Data flow: a secret read

1. Developer types:   keynv exec -- mysql -p@billing.prod.db_password -h localhost
                          │
2. CLI parses argv,       ▼
   finds @aliases.    ┌───────────────────────────────┐
                      │ keynv CLI (privileged)        │
                      │  ─ check local cache for      │
3. If cached & fresh,─┤    @billing.prod.db_password  │
   skip server call.  │  ─ if miss/stale, GET /v1/... │
                      └────────────┬──────────────────┘
                                   │
4. Cache hit returns:              ▼
   {dek: encrypted, sealed: ...}
                      ┌───────────────────────────────┐
                      │ unwrap DEK with KEK from      │
                      │ OS keychain. Decrypt sealed   │
                      │ secret. Plaintext lives in    │
                      │ memory ONLY in this process.  │
                      └────────────┬──────────────────┘
                                   │
5. Spawn subprocess                ▼
   with substituted argv:    fork+exec("mysql", ["-psecret123", "-h", "localhost"])
   * Subprocess does NOT inherit  agent's env/fd/cwd.
   * Argv visible only via /proc/<pid>/cmdline to same uid.
                                   │
6. Pipe subprocess stdout          ▼
   through redactor.        ┌───────────────────────────────┐
                            │ Redactor: line-buffered.       │
                            │ Replace patterns → <REDACTED>  │
                            └────────────┬──────────────────┘
                                         │
7. AI agent's bash tool                  ▼
   sees:                       "Connected. Server version 8.0.36."
                               (instead of secret123 — never seen)

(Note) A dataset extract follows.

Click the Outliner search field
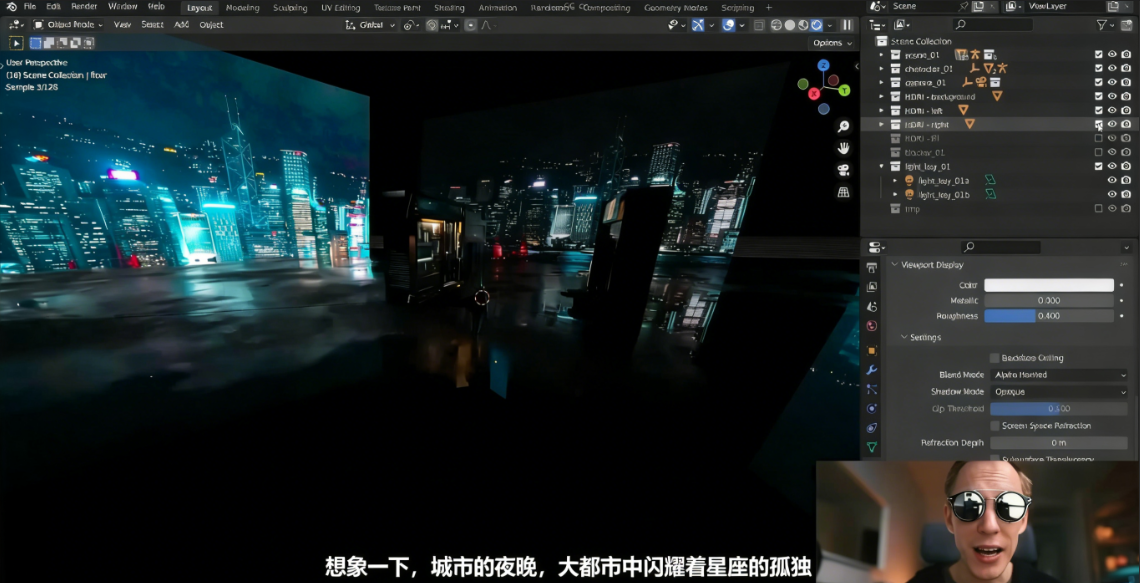(993, 25)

8. Audit entry appended:    {who: "alice", alias: "@billing.prod.db_password",
                             when: "2026-...", from_agent: "claude-code-1.5.0"}

Deployment topology

MVP (Phase 1–3)

┌──────────────────────────────────┐
│  Single VM                       │
│                                  │
│  ┌─────────────────────────┐     │
│  │  keynv-server binary    │     │
│  │  (Node 20 + Hono)       │     │
│  └────────┬────────────────┘     │
│           │                       │
│           ▼                       │
│  ┌─────────────────────────┐     │
│  │  SQLite (keynv.db)      │     │
│  │  WAL mode, fsync=normal │     │
│  └────────┬────────────────┘     │
│           │ shadow read           │
│           ▼                       │
│  ┌─────────────────────────┐     │
│  │  Litestream (sidecar)   │─────┼──▶ S3 / B2 (backup)
│  └─────────────────────────┘     │
│                                   │
│  systemd units:                   │
│   • keynv-server.service          │
│   • litestream.service            │
└───────────────────────────────────┘

Resource sizing: 2 vCPU / 2 GB RAM / 20 GB disk is enough for 50 users, 10K secrets, 90 days of audit history. SQLite + WAL handles tens of writes/sec without breaking a sweat.

Phase 5 (OSS release)

Same topology, packaged as Docker Compose (server + Litestream sidecar + reverse proxy with TLS).
Helm chart for k8s users; still single replica, still SQLite.

Phase 6 (commercial tier)

Optional Postgres adapter for HA / multi-region.
Optional HSM/KMS for KEK storage.
Optional read-replica fanout for global teams.

Storage layout

SQLite tables (Phase 1)

-- One per organization (typically just one for self-hosted)
orgs(id, name, created_at)

-- Users in the org
users(id, org_id, email, password_hash, mfa_enrolled, created_at)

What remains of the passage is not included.